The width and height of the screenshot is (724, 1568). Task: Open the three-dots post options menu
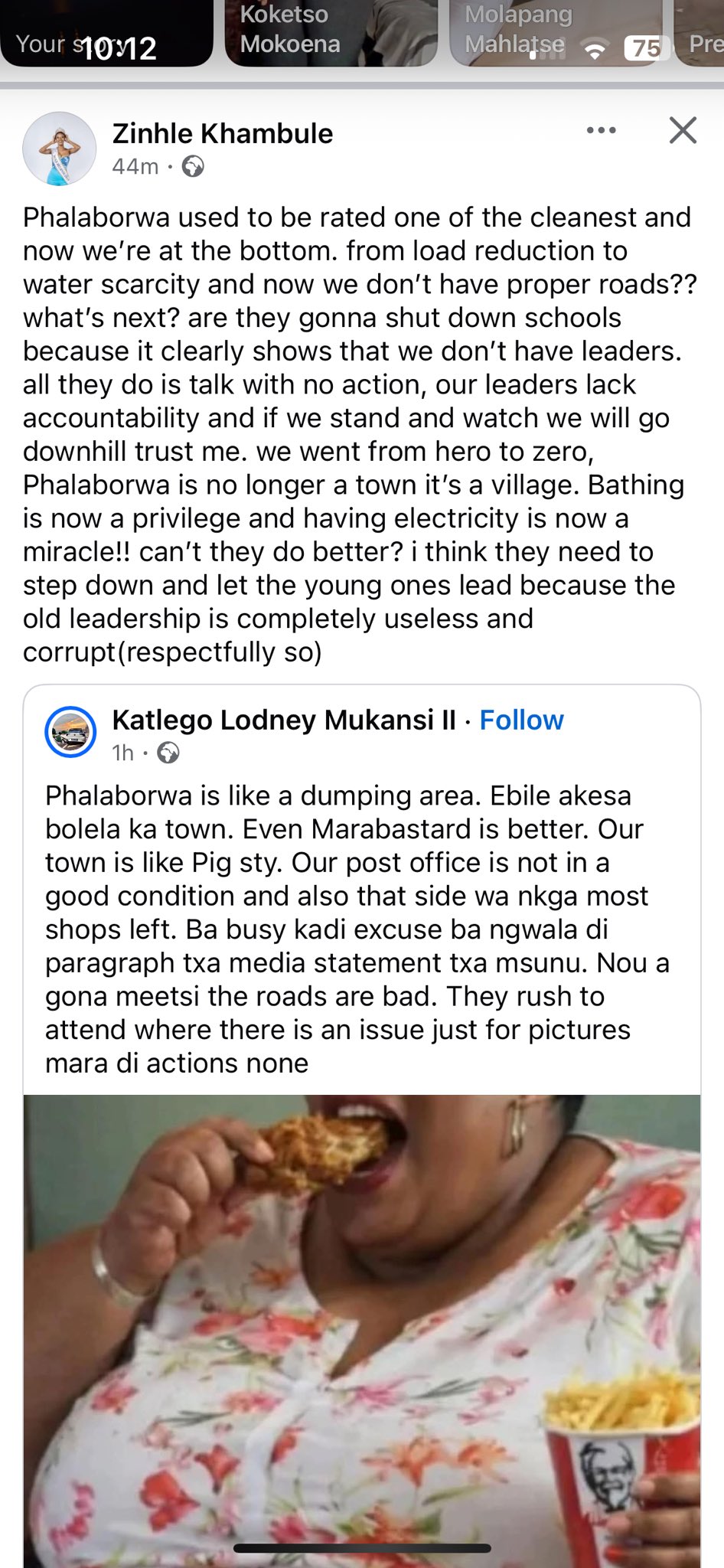601,131
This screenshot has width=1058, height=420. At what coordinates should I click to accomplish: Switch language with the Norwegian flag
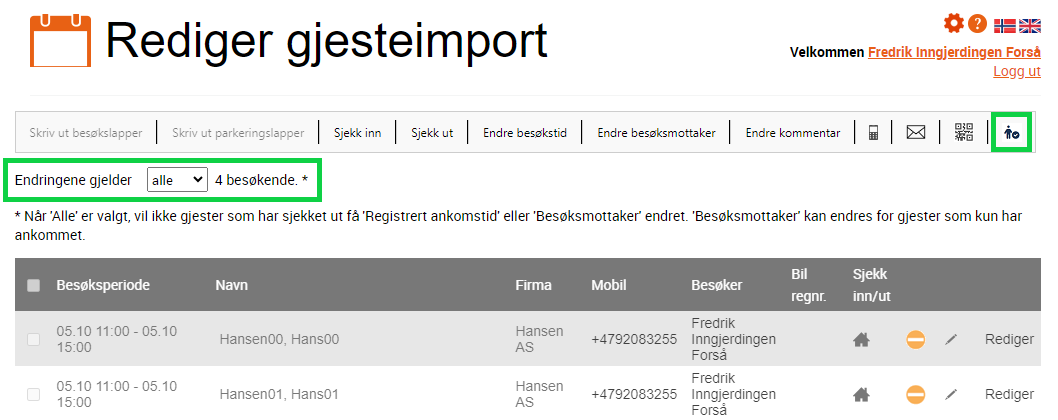click(1005, 26)
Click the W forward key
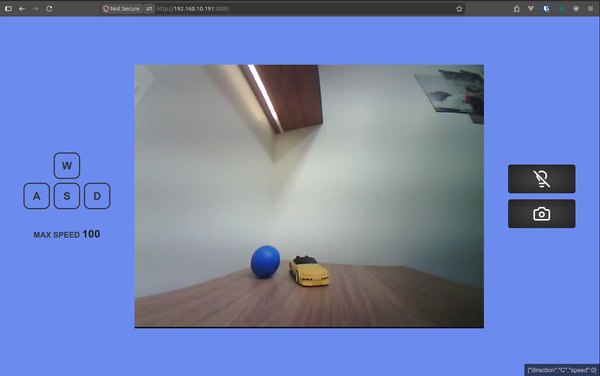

-----

• Exercise aim:
Please set down every line of the listing verbatim, excluding its pictures.

• Solution:
The width and height of the screenshot is (724, 1568). Task: Open the three-dots post options menu
601,131
This screenshot has width=1058, height=420. At what coordinates should I click to accomplish: Switch language with the Norwegian flag
click(1005, 26)
Click the W forward key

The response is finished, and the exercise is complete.